Cuando el chico balinés me lleva por fin a Culik, un pueblo diminuto con más templos que casas en una encrucijada de caminos, el médico me recibe en una clínica en la que no hay ni siquiera luz a parte de la que entra tenuemente a través de las ventanas. Un enfermero se lleva hacía dentro a un viejo muy decrépito que intenta entrar en la recepción andando con dificultad.

El doctor es muy joven, apenas habla inglés, y no inspira demasiada confianza en ningún aspecto. Me echa un ojo en las orejas con su oftalmoscopio y me dice que no parece haber problema (una semana después, un médico de Kuala Lumpur me dirá que tengo el tímpano derecho reventado – otra vez – y una infección bastante fea en el oído izquierdo). Aun así, me da unos antibióticos vía oral, unas gotas y unos calmantes para el dolor, por lo que me cobra 50 euros. Solo me fío de los calmantes, pero me lo tomo todo y me echo las gotas porque estoy desesperado porque se me pase el dolor.

Después le pido al conductor que me lleve a Amed, lugar donde he acordado encontrarme con Angelo y J, y que también incluí en la ruta que planifiqué por sus playas tranquilas y alejadas del bullicio de las playas sureñas de Kuta.

La furgoneta me deja en la misma arena de la playa. Amed es un conjunto de casas embutidas entre una pequeña carretera y la costa, parece pequeño y tranquilo, igual que Tulamben.

Llego tarde a la cita, son más de las cuatro. Busco a la extraña pareja que forman mi compañeros de viaje en la playa, recorriéndola como un robot, rígido, pues cuando muevo la cabeza noto el agua dentro y me duele.

Como no los encuentro, y tampoco puedo bañarme, me tumbo en mi toalla en lo que calculo que es el centro exacto de la gran extensión de arena negra. Allí yazco largo rato, mirando a unos niños balineses que juegan en el agua, unas gallinas que pasan, los pescadores que van y vienen con sus barcos coloridos. No hay casi nadie en la playa, y solo veo a una familia de turistas blancos que pasean con su hijo. Amed está casi vacío, y eso es bueno. El mito que venden de ese Bali masificado y destruido por el turismo excesivo sigue desmontándose a cada día que pasa.
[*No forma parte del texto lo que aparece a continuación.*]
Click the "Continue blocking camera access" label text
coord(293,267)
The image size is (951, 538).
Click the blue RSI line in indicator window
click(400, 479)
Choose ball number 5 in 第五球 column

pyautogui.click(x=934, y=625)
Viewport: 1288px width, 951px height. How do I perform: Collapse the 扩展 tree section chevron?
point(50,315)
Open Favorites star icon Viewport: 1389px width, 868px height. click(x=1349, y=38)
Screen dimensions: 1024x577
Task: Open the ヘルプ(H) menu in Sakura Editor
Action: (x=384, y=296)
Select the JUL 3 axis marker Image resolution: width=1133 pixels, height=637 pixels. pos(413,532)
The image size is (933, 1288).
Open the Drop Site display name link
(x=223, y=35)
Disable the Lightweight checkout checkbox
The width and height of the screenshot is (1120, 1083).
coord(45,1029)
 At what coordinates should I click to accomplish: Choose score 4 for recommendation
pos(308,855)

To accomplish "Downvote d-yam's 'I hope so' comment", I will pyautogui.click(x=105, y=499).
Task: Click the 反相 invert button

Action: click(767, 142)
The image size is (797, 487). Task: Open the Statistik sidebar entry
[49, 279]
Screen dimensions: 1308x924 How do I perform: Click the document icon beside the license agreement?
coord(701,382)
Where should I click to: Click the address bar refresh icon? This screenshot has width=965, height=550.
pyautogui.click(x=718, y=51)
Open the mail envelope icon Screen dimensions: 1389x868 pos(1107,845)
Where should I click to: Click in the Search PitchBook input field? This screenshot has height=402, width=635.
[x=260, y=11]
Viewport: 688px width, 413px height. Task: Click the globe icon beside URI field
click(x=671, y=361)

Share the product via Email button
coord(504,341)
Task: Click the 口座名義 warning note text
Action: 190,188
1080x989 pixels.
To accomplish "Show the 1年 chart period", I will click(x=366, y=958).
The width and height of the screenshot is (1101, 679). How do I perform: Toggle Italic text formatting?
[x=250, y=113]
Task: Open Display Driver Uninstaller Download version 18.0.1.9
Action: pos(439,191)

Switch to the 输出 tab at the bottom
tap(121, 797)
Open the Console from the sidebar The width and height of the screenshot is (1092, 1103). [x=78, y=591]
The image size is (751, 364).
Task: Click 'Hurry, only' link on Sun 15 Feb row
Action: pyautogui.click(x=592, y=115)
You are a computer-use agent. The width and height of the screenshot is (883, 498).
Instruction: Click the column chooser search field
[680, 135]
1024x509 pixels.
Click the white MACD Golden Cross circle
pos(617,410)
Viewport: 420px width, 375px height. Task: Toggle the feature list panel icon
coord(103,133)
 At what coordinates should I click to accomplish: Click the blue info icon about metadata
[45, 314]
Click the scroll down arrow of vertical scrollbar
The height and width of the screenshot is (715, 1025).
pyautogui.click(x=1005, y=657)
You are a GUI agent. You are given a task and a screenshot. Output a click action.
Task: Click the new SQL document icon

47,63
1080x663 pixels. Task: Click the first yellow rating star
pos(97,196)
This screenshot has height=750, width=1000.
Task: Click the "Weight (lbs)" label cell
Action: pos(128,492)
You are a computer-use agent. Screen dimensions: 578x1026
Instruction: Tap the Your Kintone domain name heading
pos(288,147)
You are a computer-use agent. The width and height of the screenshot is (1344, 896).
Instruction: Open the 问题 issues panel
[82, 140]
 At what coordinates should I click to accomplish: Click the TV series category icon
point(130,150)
Gallináceo en la playa de Amed


Tumbado en la arena veo la puesta de sol, Angelo y J no aparecen pero no me importa, los calmantes han hecho su efecto y me encuentro relajado y en paz. Los últimos pescadores del día pasan delante de mí con sus capturas, todo el mundo que pasa, balineses, me saludan. Unos niños se sientan a mi alrededor y me hacen preguntan, les enseño mi ipod y les gusta, un señor más mayor también se sienta, va con su caña, me dice que va a intentar pescar un pulpo antes de que la luz se vaya del todo, y se pone a ello mientras continúa caminando por la playa.


Cuando ya casi ha caído el telón de luz que el último sol mantenía sobre nosotros de forma precaria, los niños se marchan a sus casas o a donde quiera que vayan los niños balineses por la noche. El hombre de la caña regresa, no lleva un pulpo, pero si dos pescados bien lustrosos en cada una de sus manos, se los ha comprado a los pescadores tardíos que han llegado en el último barco. Se me acerca y me pregunta dónde voy a dormir. Le digo que si no consigo encontrar un hotel por 50 mil rupias o menos dormiré en la playa, ya que estoy bastante cómodo, la temperatura es perfecta, y siendo la extensión de arena más ancha y con menos vegetación, hay menos insectos. El hombre sonríe y me invita a cenar a su casa de forma casi inmediata.